The trial gate opened and the world on the other side was already dead.
Arie had one second to take in the scorched treeline, the ash grey sky, the distant sound of something large moving through what used to be a forest before the gate behind him made a sound like a verdict being delivered and the ground lurched and then the separation happened.
He had known it was coming. He himself had warned the group the night before, had watched Demi nod and Rosh crack his knuckles and Baro make a joke about preferring his own company anyway.
Careful what you ask for, Arie thought while smiling at the joke.
The ground beneath his feet folded somehow, reality bending at the seams in a way that had nothing to do with his own power, and then the others were simply gone. There was no sound, no flash. Just five people becoming one between one breath and the next.
He stood alone in the burned forest and listened.
The forest was eerily silent at first and then the forest filled in the sound. He heard something move through the trees to his left, heavy and unhurried. The smell of char and something underneath it, something organic and wrong, like meat left too close to a fire for too long.
Right, here we are again.
He exhaled slowly and started moving.
This place is way worse than what I remember.
That was the first thing that gave him pause. In his first life he had heard accounts from the handful of people who had cleared this trial and come back willing to talk about it. Brutal and Relentless were the words they'd used to describe.
I thought I'd understood them. Turns out I hadn't.

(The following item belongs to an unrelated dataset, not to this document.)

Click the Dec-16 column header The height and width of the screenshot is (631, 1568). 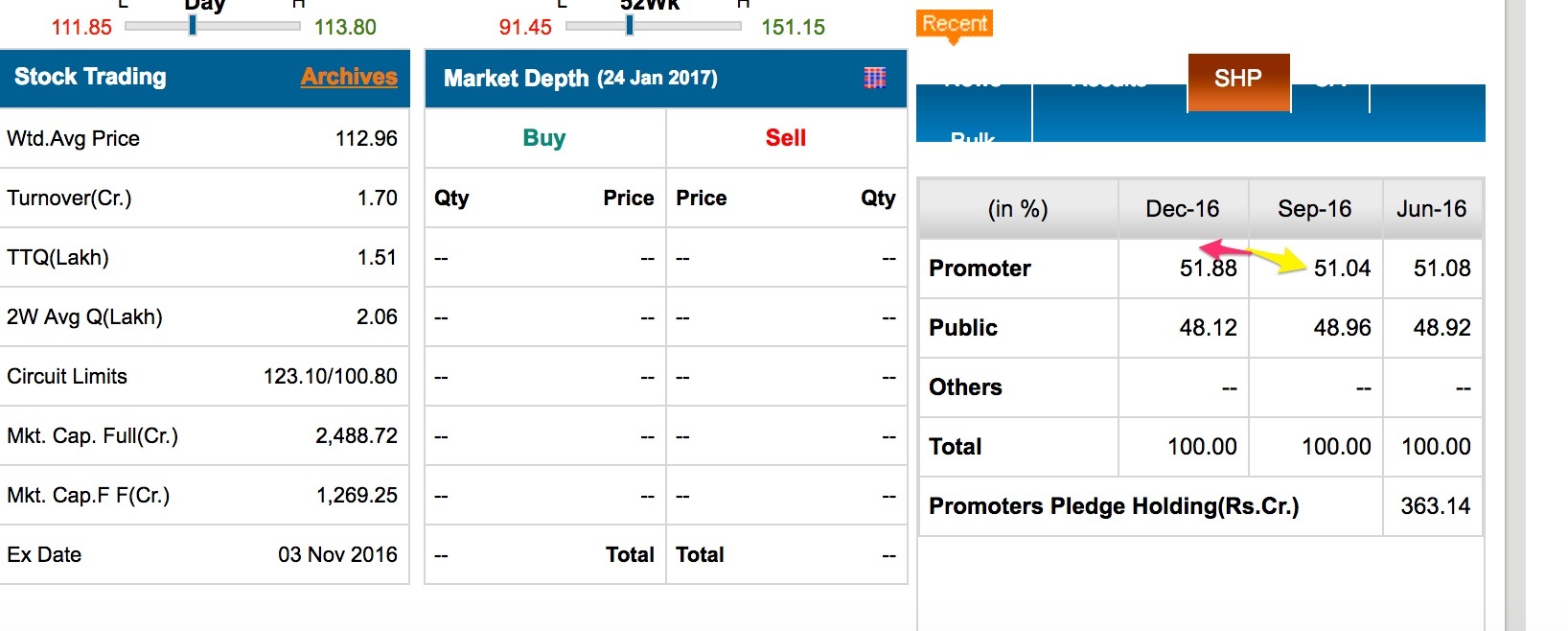(1183, 209)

The trees were enormous, even dead, their blackened trunks wide enough that three people couldn't have linked hands around them, their bare branches reaching across the sky like the fingers of something buried underneath trying to claw its way out. The ground between them was soft with ash that muffled footsteps and made footing unpredictable. Every twenty meters or so a tree had collapsed inward, leaving a crater of smoldering wood that still breathed heat upward in lazy waves.
The creatures were everywhere. These were smaller, ember bright, moving in the peripheral vision and going still the moment you looked directly at them.

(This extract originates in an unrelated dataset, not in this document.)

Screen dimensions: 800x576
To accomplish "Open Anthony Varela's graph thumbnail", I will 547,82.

Six, he counted without moving his head. Probably more behind me.
He had been walking for four minutes before he understood that he was already surrounded. The creatures were waiting for an opportunity to stroke. Unfortunately they'd chosen the wrong person.
He reached for his power and let it move downward into the ash beneath his feet, feeling outward, mapping the small weight signatures around him. Eight total. Positioned in a rough circle about twelve feet out, all of them still.
He moved first.
The ground shifted beneath the nearest two simultaneously, ash surging upward in a sudden wave. He was already through the gap before they reoriented, Genshi cutting clean arcs through the ones that followed too quickly. The others scattered.
He let them go.
Don't have time to waste killing them, he thought.
He kept moving.
Three kilometers northeast Rosh was having a considerably less subtle experience.

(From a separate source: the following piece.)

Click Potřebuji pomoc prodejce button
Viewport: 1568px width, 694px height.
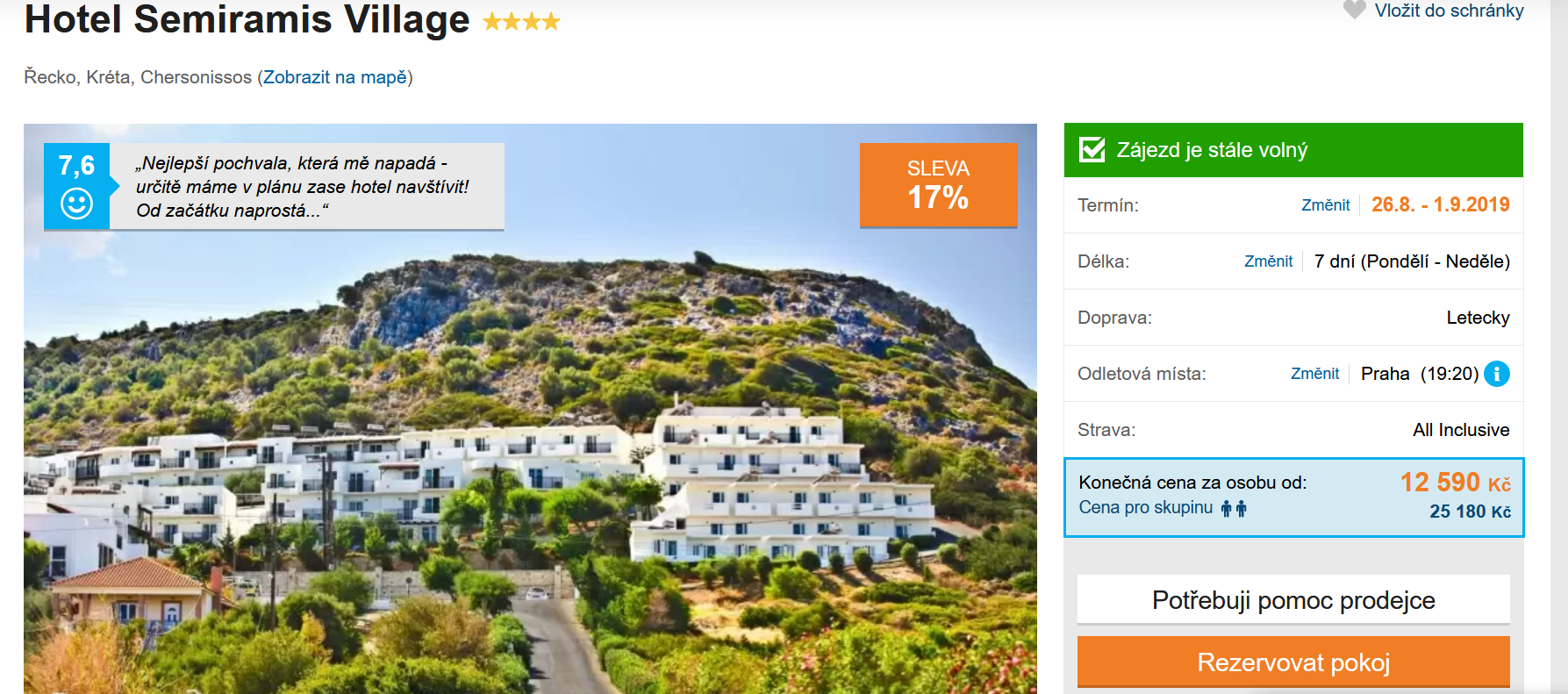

The crater had come from nowhere. One moment he was moving through the trees at a decent pace, the next the ground in front of him dropped away into a bowl of glowing orange rock and superheated air that hit him like a wall. He stepped back, reassessed, turned left.
Three of them came out of the treeline at the same moment. These were large ones. Built low to the ground with wide flat heads and bodies that radiated heat visibly, the air around them shimmering. They moved with the specific confidence of things that had never encountered meaningful resistance.
Rosh looked at them for about two seconds.
The first one came fast, leading with a wide sweep of something that was less a limb and more a concentrated wall of force and heat. Rosh planted his feet and caught it.
The kinetic energy hit his gauntlets and stopped existing as the creature had intended it. He felt it arrive, felt his power grab it mid transfer, redirect it, compress it into something small and dense and furious in the space between his hands.
Then he threw it back.
The creature flew backward into the treeline with considerably more force than it had arrived with. The second one pulled up short, reassessing. The third circled left.
Rosh was already moving toward the second one.
He fought without particular elegance but with absolute commitment, each strike a conversation between his power and whatever force the creature threw at him. They were strong. Genuinely strong, and the heat they produced was a problem independent of their physical capability. His gear was handling it for now but he could feel the temperature building in the metal of his gauntlets with every exchange.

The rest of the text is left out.